Berkata yang baik juga adalah kebaikan. 

Aku menyadari, kadang alasanku untuk melakukan sesuatu, terkadang adalah karena orang lain. Mungkin tak ada salahnya, niat karena Allah itu bisa jadi diperbaiki sambil melakukan. Perlahan-lahan dibenahi. Tetapi saat ini kurasa, orang lain itu adalah "urup" yang diberikan kepadaku.
Dia adalah urup, dia adalah nyala. Dia memberikan nyala itu kepadaku. Memberikan kebaikannya padaku. Dan aku, terkesima padanya, sehingga ingin ikut menyalakan kebaikan kepada orang lain. Saat nyala itu berhasil kuhidupkan, dan menjalar kepada orang lain, aku merasakan kebahagiaan, aku merasa hidup, dan ingin terus menyalakannya.
Maka teruntuk orang-orang yang telah memberikan nyalanya padaku, aku sungguh berterima kasih pada kalian.
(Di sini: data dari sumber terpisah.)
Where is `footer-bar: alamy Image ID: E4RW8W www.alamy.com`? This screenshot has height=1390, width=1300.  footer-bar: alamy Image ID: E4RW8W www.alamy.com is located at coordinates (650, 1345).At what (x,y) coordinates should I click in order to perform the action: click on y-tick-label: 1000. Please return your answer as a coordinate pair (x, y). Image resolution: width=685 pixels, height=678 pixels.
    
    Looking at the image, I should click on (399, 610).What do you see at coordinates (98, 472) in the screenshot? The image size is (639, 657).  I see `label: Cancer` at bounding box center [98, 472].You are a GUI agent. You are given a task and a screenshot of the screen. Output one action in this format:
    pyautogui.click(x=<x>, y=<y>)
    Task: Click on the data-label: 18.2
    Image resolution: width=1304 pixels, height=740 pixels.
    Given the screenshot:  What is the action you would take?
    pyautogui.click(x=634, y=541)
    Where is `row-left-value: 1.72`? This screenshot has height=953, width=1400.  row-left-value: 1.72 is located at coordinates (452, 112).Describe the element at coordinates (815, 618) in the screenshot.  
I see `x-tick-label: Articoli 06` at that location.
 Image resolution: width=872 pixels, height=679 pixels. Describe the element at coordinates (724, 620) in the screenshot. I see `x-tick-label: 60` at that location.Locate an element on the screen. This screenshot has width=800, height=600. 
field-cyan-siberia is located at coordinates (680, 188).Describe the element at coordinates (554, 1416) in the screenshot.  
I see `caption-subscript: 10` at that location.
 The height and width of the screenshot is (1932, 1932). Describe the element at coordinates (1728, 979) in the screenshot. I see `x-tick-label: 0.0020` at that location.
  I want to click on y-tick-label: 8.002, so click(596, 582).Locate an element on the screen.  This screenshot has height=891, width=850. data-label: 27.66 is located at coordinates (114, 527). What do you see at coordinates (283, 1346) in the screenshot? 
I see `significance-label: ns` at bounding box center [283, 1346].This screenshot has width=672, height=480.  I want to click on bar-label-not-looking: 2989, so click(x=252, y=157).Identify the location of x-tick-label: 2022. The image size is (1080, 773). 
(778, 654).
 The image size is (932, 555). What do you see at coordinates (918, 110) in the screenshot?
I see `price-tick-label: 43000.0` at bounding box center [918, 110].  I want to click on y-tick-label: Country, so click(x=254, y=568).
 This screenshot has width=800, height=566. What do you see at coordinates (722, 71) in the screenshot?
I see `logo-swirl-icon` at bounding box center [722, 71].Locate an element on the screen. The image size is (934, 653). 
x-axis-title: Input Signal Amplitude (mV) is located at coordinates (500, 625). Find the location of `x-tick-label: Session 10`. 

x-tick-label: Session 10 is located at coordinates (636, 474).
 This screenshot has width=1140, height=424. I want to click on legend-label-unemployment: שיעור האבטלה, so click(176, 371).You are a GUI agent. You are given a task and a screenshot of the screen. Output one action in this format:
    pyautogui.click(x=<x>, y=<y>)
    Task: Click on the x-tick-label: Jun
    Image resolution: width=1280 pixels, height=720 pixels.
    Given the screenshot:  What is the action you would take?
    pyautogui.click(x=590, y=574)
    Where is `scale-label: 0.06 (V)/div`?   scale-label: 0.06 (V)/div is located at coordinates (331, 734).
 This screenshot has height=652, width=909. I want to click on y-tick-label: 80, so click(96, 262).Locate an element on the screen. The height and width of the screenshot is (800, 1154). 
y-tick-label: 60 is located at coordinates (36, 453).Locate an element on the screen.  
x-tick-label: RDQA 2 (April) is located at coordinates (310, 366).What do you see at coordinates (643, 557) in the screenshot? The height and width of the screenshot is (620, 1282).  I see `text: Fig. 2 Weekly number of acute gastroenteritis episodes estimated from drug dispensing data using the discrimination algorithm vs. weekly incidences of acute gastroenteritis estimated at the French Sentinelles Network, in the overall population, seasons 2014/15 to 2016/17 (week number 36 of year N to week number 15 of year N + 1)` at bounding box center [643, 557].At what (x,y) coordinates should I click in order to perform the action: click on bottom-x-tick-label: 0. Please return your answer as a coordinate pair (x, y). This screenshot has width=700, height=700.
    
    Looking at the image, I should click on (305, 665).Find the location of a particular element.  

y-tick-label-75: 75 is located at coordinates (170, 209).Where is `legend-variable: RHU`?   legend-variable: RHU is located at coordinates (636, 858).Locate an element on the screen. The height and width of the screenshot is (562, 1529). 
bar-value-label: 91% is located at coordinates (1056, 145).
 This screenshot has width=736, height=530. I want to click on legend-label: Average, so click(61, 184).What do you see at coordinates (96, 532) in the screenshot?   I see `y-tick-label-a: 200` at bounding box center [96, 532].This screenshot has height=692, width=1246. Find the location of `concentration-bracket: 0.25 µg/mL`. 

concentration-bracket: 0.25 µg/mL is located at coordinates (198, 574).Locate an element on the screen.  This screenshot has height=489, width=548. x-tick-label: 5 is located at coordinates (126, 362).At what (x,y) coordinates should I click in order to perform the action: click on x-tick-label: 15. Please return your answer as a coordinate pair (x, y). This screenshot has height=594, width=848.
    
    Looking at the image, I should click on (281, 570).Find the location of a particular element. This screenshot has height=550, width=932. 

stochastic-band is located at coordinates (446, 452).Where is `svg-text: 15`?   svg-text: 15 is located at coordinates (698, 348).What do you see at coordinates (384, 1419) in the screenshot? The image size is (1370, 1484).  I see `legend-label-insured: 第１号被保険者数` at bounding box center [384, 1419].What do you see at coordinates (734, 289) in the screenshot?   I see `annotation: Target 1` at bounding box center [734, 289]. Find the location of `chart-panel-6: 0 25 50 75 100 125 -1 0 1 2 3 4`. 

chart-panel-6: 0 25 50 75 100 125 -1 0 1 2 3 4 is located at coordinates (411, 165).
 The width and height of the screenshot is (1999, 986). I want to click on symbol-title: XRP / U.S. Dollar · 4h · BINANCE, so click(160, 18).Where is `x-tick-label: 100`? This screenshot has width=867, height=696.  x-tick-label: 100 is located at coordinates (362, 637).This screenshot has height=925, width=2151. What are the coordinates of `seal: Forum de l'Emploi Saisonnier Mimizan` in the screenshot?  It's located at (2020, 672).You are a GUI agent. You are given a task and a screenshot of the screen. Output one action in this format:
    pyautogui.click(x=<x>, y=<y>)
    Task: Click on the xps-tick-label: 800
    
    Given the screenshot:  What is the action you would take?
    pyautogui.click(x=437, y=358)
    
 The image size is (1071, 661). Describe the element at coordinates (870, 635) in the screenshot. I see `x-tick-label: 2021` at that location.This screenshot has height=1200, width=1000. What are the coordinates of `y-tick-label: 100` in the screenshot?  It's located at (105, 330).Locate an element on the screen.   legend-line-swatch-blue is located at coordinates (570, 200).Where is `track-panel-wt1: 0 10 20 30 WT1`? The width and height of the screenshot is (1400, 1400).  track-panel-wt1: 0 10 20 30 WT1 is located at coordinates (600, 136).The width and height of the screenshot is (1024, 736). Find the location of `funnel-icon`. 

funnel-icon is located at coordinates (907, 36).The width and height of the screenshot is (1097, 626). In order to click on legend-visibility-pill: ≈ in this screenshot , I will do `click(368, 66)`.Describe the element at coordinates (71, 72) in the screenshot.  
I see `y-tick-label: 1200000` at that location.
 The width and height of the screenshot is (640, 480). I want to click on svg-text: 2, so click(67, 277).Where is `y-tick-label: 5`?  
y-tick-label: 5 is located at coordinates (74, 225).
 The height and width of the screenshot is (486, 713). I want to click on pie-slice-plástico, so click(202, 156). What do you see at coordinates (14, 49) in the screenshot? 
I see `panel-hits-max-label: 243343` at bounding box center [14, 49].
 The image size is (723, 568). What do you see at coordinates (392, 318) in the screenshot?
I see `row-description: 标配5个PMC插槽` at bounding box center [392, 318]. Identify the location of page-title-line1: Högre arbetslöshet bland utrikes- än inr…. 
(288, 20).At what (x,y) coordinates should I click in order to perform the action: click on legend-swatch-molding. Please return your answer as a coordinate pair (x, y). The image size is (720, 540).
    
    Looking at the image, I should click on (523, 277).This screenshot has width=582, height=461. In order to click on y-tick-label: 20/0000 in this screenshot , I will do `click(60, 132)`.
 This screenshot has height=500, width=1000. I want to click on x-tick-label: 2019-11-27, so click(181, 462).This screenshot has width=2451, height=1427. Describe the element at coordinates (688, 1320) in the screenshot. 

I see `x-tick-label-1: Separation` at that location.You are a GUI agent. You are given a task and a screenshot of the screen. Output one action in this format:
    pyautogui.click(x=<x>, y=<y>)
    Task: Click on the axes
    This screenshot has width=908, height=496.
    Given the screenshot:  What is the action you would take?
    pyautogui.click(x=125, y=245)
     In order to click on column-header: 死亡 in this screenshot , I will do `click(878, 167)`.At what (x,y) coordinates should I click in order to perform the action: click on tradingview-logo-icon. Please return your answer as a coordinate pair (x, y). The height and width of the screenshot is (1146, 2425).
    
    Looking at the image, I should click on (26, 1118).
Karena nyala itulah aku merasa hidup, dan karenanya pula aku merasakan keberartian, karena itulah aku merasa "urip iku urup".

Dan karena itu, aku mengerti, mengapa terkadang aku merasa hidup tak berguna, kebosanan melanda, hilang arah, dan tak tahu harus melakukan apa. Ya, itu karena aku sudah lama tak menerima nyala dan tak memberikan nyala. Karenanya rasanya seperti mati, rasanya "padam".
Untuk itu, aku sekarang mengerti, apa yang harus kulakukan ketika rasa "padam" itu datang. Jika aku bisa, aku akan menyalakannya lagi. Jika tak kuasa, maka aku hendak mencari, hendak meminta, sebuah nyala pada sosok-sosok yang sedang menebarkannya.
Teruslah hidup, dan teruslah menyala. Sekecil apapun cahayamu, teruslah hidup dan teruslah menyala. Jangan meremehkan nyala sekecil apapun, karena bahkan, hanya dari gesekan dua batang kayu, bisa menyalakan api berhektar-hektar pada tempat yang kering. Kita tak pernah tahu, barangkali dari sebuah nyala yang kecil, akan timbul nyala yang begitu besar.

Karena itu, teruslah menyala, dan jalarkan nyalamu kepada lilin-lilin lain disebelahmu.